_Work request_: Reproduce the section of the listing that begins at the line containing "Mount Holly (104, 162)" and finishes at the line containing "Très beau canapé CUIR 3". Include both end lines and nothing beyond them.

Record set Block Start

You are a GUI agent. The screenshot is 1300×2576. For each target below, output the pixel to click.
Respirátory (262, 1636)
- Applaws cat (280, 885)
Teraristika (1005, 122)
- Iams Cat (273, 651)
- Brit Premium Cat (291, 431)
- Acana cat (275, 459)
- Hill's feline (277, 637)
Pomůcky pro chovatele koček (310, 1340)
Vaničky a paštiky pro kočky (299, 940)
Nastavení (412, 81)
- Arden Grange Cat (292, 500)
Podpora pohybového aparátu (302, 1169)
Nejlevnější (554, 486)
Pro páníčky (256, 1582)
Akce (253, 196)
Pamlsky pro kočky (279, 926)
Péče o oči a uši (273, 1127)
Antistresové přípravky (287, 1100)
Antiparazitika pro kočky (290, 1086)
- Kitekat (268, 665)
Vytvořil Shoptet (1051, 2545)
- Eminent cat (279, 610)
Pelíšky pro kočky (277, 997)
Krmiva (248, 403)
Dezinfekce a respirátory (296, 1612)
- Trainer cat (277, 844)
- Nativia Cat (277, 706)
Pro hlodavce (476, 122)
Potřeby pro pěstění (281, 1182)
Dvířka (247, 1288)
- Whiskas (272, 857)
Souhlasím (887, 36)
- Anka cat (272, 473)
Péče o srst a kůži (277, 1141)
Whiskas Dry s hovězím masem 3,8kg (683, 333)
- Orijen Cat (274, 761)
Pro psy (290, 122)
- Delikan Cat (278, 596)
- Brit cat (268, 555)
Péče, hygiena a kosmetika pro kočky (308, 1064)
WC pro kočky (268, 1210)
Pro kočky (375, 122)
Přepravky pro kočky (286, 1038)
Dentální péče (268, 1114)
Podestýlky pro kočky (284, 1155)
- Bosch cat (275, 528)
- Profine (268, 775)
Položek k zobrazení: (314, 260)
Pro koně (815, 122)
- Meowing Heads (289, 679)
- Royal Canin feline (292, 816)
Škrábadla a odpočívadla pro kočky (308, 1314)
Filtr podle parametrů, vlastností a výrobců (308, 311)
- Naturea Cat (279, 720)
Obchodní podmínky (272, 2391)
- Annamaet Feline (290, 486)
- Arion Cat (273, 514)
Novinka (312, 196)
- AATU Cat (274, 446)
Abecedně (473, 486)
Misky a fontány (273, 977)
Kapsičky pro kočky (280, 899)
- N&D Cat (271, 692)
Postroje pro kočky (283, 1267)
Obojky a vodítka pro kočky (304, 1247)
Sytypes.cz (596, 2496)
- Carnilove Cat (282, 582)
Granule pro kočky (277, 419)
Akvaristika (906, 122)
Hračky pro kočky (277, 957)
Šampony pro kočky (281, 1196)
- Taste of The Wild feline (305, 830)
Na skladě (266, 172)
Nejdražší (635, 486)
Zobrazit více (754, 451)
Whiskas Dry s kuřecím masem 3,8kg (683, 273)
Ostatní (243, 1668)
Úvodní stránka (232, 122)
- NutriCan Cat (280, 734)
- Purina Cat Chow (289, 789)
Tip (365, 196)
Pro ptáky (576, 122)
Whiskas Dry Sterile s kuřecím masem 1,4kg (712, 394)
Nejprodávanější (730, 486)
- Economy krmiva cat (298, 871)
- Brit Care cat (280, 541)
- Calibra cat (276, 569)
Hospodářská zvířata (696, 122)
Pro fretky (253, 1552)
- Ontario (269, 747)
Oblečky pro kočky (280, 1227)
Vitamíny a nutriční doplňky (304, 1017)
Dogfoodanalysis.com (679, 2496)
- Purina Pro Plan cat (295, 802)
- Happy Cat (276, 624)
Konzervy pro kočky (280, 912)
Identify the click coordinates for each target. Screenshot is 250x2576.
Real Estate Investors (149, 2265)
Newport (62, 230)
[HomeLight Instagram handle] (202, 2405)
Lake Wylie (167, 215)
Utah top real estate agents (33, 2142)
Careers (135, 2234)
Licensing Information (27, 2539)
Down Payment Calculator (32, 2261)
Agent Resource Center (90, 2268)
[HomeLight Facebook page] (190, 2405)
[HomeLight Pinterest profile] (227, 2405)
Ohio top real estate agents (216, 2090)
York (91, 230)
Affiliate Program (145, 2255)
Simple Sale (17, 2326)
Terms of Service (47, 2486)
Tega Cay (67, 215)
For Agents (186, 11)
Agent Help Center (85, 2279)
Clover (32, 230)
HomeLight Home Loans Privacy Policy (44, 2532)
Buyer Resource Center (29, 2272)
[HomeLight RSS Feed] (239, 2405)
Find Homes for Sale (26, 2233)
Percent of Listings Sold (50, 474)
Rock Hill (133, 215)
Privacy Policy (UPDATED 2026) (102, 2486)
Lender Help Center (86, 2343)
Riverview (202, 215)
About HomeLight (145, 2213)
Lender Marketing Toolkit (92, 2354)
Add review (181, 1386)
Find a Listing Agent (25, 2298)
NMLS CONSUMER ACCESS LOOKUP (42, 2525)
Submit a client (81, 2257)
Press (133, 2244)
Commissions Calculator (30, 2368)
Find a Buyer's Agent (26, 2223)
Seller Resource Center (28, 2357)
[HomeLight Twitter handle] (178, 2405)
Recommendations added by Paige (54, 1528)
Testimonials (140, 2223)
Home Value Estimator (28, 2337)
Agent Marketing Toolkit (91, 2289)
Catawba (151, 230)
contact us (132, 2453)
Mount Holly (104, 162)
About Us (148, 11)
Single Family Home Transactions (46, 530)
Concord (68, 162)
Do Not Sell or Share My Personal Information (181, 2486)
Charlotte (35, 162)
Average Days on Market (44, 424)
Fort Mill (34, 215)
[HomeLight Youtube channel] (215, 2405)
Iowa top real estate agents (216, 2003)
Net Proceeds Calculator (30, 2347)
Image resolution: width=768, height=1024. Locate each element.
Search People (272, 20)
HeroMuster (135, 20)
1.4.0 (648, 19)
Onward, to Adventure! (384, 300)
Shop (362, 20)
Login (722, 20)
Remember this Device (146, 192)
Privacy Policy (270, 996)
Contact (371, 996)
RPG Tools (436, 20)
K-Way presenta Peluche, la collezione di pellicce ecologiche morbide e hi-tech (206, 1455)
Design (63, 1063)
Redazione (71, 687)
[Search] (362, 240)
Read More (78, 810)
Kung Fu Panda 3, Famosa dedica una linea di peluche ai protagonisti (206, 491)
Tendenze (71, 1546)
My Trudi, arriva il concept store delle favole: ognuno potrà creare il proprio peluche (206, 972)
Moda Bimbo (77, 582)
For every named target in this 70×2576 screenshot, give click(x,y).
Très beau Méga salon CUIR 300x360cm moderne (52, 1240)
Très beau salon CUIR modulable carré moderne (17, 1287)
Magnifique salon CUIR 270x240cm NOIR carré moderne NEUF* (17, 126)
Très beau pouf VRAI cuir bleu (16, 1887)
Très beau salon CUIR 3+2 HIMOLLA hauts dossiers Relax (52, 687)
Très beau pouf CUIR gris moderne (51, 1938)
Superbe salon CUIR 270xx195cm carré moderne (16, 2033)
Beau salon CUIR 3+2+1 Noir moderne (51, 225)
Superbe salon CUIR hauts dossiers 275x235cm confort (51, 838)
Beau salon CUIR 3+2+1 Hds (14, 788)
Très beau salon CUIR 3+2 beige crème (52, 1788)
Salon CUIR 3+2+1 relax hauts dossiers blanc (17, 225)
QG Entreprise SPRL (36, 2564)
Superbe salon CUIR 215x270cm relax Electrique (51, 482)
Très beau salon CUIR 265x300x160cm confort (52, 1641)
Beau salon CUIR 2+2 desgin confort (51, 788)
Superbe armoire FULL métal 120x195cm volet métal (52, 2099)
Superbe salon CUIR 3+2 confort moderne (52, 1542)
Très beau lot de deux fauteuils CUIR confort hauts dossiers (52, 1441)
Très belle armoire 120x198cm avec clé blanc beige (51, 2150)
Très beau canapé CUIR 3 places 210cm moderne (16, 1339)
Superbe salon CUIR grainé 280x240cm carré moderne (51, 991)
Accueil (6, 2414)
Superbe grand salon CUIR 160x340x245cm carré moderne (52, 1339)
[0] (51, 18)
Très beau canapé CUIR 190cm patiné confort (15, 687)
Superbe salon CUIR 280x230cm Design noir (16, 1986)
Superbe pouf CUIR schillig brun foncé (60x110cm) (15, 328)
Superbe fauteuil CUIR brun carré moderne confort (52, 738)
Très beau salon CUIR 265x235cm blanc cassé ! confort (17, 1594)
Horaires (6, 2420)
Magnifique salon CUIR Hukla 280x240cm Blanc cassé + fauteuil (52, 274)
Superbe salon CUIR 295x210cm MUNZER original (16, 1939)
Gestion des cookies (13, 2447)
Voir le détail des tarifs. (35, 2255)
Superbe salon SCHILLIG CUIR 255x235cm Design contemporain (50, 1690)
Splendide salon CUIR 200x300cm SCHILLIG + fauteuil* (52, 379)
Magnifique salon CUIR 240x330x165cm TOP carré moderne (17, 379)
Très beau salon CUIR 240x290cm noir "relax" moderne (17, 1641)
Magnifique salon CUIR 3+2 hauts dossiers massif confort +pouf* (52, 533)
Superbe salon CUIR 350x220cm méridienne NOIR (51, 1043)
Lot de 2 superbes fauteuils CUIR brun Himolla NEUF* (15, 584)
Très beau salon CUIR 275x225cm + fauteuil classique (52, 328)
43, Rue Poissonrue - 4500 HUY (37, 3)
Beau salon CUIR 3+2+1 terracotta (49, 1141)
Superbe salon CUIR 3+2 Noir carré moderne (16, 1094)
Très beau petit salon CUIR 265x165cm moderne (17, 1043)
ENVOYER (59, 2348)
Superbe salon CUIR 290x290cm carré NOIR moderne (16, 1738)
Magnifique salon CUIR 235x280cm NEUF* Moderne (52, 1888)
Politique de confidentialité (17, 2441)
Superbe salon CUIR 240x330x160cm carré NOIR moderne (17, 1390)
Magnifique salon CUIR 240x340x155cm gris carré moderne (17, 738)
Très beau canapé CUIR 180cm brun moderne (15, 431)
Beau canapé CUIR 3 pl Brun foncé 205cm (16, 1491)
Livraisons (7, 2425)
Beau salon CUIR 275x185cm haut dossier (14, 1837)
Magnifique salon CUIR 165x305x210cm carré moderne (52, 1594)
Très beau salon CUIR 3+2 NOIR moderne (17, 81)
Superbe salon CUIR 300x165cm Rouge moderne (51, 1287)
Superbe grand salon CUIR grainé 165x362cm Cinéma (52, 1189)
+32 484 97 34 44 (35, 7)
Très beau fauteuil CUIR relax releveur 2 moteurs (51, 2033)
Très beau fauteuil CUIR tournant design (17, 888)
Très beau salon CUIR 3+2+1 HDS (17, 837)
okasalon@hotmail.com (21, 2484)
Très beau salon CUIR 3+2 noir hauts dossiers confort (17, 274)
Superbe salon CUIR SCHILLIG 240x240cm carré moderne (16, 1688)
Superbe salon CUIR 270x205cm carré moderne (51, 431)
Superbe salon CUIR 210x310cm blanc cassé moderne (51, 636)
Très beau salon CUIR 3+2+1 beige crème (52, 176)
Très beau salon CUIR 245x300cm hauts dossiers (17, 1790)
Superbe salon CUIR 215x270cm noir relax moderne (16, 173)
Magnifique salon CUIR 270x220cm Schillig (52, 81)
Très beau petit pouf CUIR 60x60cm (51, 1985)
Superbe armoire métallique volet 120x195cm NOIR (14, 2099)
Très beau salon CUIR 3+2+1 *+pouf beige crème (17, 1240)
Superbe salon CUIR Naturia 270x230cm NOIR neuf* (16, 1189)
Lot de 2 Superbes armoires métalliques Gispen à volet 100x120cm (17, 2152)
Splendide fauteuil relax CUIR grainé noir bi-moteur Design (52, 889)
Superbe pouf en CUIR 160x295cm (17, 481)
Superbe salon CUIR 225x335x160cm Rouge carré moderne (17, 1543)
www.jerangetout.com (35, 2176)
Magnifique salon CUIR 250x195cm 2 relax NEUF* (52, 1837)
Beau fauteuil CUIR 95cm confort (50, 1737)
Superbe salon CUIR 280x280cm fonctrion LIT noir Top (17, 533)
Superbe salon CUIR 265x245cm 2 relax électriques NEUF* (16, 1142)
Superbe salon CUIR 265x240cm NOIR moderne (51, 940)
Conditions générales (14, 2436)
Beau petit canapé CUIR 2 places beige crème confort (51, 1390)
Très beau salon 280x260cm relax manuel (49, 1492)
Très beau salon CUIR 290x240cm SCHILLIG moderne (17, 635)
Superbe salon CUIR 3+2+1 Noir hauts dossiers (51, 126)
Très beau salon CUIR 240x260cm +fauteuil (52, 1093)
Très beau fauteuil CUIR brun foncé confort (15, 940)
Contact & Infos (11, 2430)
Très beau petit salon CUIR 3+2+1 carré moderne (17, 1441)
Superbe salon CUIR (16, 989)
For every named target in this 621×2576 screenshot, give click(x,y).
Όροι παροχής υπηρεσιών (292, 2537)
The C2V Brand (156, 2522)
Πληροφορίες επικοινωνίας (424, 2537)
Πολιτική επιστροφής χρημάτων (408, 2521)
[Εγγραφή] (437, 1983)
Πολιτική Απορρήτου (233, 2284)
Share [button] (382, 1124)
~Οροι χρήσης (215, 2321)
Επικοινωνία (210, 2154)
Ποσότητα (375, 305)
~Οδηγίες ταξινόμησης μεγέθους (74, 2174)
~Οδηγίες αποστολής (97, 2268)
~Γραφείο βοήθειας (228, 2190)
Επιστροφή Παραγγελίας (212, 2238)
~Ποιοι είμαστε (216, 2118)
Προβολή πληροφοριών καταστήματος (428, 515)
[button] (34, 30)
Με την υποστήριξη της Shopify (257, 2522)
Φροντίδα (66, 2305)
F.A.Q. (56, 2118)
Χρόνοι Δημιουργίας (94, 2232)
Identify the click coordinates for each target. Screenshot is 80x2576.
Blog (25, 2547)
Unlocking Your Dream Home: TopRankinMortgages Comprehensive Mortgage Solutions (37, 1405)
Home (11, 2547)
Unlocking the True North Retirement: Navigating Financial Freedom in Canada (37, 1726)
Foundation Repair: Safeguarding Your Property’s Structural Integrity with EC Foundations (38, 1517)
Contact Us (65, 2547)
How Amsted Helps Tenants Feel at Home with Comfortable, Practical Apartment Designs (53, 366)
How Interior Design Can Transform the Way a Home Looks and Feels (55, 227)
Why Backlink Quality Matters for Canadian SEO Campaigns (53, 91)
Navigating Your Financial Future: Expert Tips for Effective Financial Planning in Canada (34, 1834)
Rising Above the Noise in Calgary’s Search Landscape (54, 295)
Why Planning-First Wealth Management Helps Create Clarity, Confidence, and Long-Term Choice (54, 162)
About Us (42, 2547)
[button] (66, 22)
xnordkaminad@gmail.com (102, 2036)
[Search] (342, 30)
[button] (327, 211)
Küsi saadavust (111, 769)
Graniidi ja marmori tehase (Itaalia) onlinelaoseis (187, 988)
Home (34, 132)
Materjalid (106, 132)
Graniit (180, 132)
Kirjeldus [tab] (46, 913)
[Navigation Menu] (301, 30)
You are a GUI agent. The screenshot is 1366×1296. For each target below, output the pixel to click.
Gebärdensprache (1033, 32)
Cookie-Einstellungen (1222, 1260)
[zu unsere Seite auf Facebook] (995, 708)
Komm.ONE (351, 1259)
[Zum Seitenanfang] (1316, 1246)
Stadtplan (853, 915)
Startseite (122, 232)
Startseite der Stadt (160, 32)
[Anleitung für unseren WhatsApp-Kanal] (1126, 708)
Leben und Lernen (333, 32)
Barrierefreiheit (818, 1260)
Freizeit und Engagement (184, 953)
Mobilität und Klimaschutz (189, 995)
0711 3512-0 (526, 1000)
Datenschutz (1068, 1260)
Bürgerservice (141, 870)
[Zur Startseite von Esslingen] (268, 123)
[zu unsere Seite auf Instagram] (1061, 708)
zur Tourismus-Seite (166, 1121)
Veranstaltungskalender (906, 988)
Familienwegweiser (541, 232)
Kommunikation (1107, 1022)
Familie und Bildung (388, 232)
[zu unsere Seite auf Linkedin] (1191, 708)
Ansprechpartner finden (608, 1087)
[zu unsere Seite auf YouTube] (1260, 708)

Record set Block End

_Worked solution_:
Mount Holly (104, 162)
About Us (148, 11)
Single Family Home Transactions (46, 530)
Concord (68, 162)
Do Not Sell or Share My Personal Information (181, 2486)
Charlotte (35, 162)
Average Days on Market (44, 424)
Fort Mill (34, 215)
[HomeLight Youtube channel] (215, 2405)
Iowa top real estate agents (216, 2003)
Net Proceeds Calculator (30, 2347)
Image resolution: width=768, height=1024. Locate each element.
Search People (272, 20)
HeroMuster (135, 20)
1.4.0 (648, 19)
Onward, to Adventure! (384, 300)
Shop (362, 20)
Login (722, 20)
Remember this Device (146, 192)
Privacy Policy (270, 996)
Contact (371, 996)
RPG Tools (436, 20)
K-Way presenta Peluche, la collezione di pellicce ecologiche morbide e hi-tech (206, 1455)
Design (63, 1063)
Redazione (71, 687)
[Search] (362, 240)
Read More (78, 810)
Kung Fu Panda 3, Famosa dedica una linea di peluche ai protagonisti (206, 491)
Tendenze (71, 1546)
My Trudi, arriva il concept store delle favole: ognuno potrà creare il proprio peluche (206, 972)
Moda Bimbo (77, 582)
For every named target in this 70×2576 screenshot, give click(x,y).
Très beau Méga salon CUIR 300x360cm moderne (52, 1240)
Très beau salon CUIR modulable carré moderne (17, 1287)
Magnifique salon CUIR 270x240cm NOIR carré moderne NEUF* (17, 126)
Très beau pouf VRAI cuir bleu (16, 1887)
Très beau salon CUIR 3+2 HIMOLLA hauts dossiers Relax (52, 687)
Très beau pouf CUIR gris moderne (51, 1938)
Superbe salon CUIR 270xx195cm carré moderne (16, 2033)
Beau salon CUIR 3+2+1 Noir moderne (51, 225)
Superbe salon CUIR hauts dossiers 275x235cm confort (51, 838)
Beau salon CUIR 3+2+1 Hds (14, 788)
Très beau salon CUIR 3+2 beige crème (52, 1788)
Salon CUIR 3+2+1 relax hauts dossiers blanc (17, 225)
QG Entreprise SPRL (36, 2564)
Superbe salon CUIR 215x270cm relax Electrique (51, 482)
Très beau salon CUIR 265x300x160cm confort (52, 1641)
Beau salon CUIR 2+2 desgin confort (51, 788)
Superbe armoire FULL métal 120x195cm volet métal (52, 2099)
Superbe salon CUIR 3+2 confort moderne (52, 1542)
Très beau lot de deux fauteuils CUIR confort hauts dossiers (52, 1441)
Très belle armoire 120x198cm avec clé blanc beige (51, 2150)
Très beau canapé CUIR 3 places 210cm moderne (16, 1339)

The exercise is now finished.